To be fair, this is a confusing quote. Is she saying that “normal people” would be ok with a raid of their lawyer’s office?

If it is, then I have a few issues with that view:

First, “normal people” should not waive the attorney client privilege at the first sign of a government investigation.

In fact, that’s the exact opposite of what someone should do. When you are under investigation, you need the advice of your lawyer more than ever. And that advice should be protected more than ever.

Second, it’s disturbing that this view is coming from someone who led a prosecutor’s office. Imagine how she – and her office – viewed people who asserted the privilege to stop the government from learning about their conversations with their lawyers. As more likely to be guilty? It’s a stunning bias against people who assert their rights.

Here’s the thing: everyone should assert the attorney-client privilege if you can. It’s not illegal. It’s not wrong. It’s not evidence of guilt.
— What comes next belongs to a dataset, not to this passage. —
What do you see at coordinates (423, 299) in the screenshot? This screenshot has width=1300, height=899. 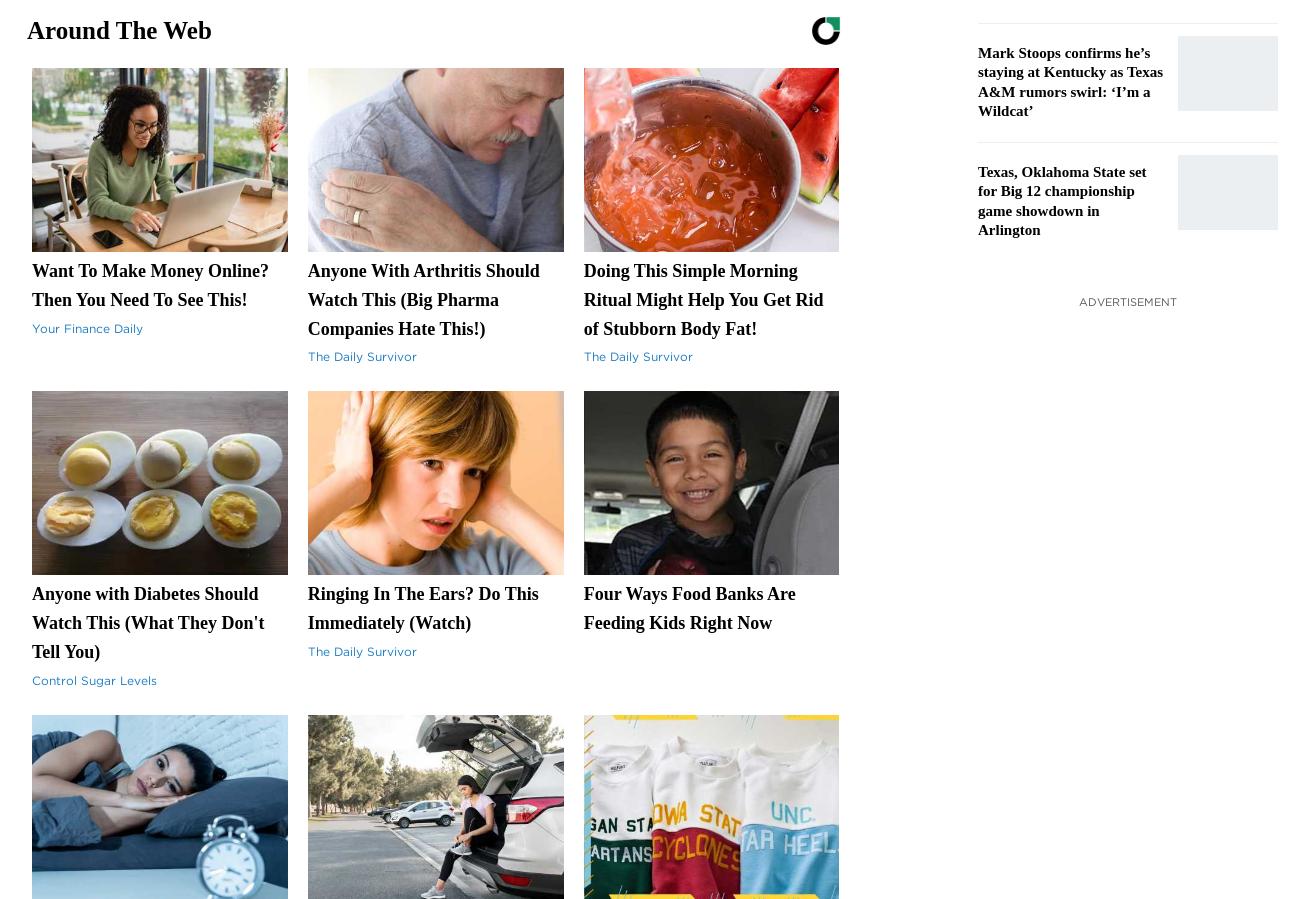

Ms. Vance’s quote perpetuates the insidious perspective that people who assert the privilege (or take the Fifth) are guilty. That is a view born of either (1) being a prosecutor and spending your days trying to convict people rather than representing them, or (2) never having been under investigation yourself.

Rest assured that no court will allow a prosecutor to use as evidence at trial the fact that you asserted the privilege.

I do want to be clear that I don’t think most prosecutors think like Mr. Brennan and Ms. Vance. I’ve been across the table from many of them, and they don’t ask my clients to waive the privilege or consider it a sign of guilt if they don’t. None has suggested to a judge that asserting the privilege is someone indicative of wrongful conduct.

I hope that Ms. Vance’s quote was somehow taken out of context. For Mr. Brennan, that clearly isn’t the case. He should rethink his disdain for the privilege. I’m just glad he’s no longer a prosecutor, because I intend to keep telling my clients to assert the privilege every time they can.